The Makings of "Makor" (Temple Beth Or)
Now that it is December, we are nearly halfway done with our first year of Makor- I can hardly believe it! I have spoken (and written) before about the way we have integrated a variety of electives into our Sunday programming to make our educational process more holistic. This month, I would like to better explain one of the key new aspects of Makor: The eponymously-named “Makor Program.”
Every Sunday at Makor starts with this one-hour program. In it, I and our teachers strive to ensure that our children will grow up with a strong understand of core Jewish concepts. It is set up to function with a three-year curriculum that rotates amongst three unique lenses we can use to examine what it means to be Jewish: am (“people”), eretz (“land”), and torah (“scripture”). Each of these lenses could constitute the entirety of what a person considers to be the most important aspect of Judaism. Respectively, these are the people of Israel, the land of Israel, and the Torah of Israel.

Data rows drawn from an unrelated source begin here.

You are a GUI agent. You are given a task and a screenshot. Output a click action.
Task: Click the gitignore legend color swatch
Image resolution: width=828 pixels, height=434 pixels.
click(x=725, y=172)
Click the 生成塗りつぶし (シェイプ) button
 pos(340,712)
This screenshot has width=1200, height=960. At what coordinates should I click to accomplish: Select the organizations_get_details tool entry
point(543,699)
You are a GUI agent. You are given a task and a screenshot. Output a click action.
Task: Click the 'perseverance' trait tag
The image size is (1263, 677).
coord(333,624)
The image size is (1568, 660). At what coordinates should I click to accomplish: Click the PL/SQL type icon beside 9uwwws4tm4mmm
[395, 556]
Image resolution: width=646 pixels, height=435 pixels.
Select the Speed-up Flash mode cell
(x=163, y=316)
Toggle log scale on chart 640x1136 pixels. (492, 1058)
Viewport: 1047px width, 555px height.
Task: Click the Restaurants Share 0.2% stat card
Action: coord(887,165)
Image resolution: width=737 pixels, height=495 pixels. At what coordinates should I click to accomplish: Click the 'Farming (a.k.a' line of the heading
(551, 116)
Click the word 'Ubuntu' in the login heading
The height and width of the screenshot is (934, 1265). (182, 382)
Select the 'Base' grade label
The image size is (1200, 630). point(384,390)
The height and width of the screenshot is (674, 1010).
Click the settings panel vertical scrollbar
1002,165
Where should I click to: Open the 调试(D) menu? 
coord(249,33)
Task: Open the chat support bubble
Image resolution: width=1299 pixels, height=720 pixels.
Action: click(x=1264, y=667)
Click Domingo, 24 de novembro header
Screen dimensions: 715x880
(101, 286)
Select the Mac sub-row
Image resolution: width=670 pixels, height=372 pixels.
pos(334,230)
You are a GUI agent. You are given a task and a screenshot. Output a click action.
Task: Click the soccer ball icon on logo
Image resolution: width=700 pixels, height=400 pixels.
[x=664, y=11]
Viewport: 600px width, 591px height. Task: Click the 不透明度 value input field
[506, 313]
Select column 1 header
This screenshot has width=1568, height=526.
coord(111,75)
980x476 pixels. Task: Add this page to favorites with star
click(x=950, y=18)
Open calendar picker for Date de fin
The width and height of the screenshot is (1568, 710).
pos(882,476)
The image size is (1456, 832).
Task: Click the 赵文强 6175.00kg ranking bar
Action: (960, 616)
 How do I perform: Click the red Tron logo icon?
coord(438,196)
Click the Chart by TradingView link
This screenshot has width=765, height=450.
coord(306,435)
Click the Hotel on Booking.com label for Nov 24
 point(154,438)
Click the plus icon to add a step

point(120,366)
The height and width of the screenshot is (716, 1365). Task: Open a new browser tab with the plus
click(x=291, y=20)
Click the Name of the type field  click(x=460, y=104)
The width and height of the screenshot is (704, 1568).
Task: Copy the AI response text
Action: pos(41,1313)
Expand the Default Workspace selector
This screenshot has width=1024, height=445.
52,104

By tackling these topics separately and repeatedly (every three years), our plan is to teach about Judaism from every possible angle. Any topic can be analyzed through this framework, and each lens will yield different results. For instance, what does Hanukkah mean to us as Jews? We find very different answers depending on how we approach the question. We could discuss how Jews around the world celebrate the holiday differently, how Israel has integrated this holiday into its national identity, or how the holiday is an outgrowth of certain striking, but non-Jewishly canonical stories (contained in the Books of Maccabees in certain Christian versions of the Bible.) Each lens has specific insights about our questions, and each gives us different results.
As this is our first year of Makor, we are working from the perspective of am yisrael (the people of Israel). The year is broken up into three parts: 1) “What does it mean to be Jewish,” 2) “Jews throughout History,” and 3) “Jews around the World.” We just finished the first unit and have laid the groundwork for our students (or, as I like to call them, “campOrs”) to think more broadly about what a Jew really looks like. We have thought about how we should define Judaism (Is it about prayer, food, tikkun olam, scholasticism, none of these, all of these, or some combination of them?); why the Torah is so important to us as a people; how the celebration of non-Jewish holidays may force us to think of Judaism as somewhere amongst/between an ethnicity, a culture, and a religion; how the various movements of Judaism (i.e., Reform Judaism, Conservative Judaism, and Orthodox) differ and what it means for us to be Reform; and how thankfulness is a key element of what it means to live a Jewish life.
As we progress through the rest of the year, our campOrs will travel through time and space (via Jewish history and Jewish geography) to see what am yisrael has meant to various people. By the end of the year, we expect that they should have even more sophisticated answers to two of the most crucial questions we—as Jews—can ask: “Why am I Jewish?”, and “What does being Jewish mean?” I hope that you will help us encourage our campOrs to think about these age-old questions as we continue through our year. I know that I am very excited to hear all of the creative and insightful ways that they grapple with them!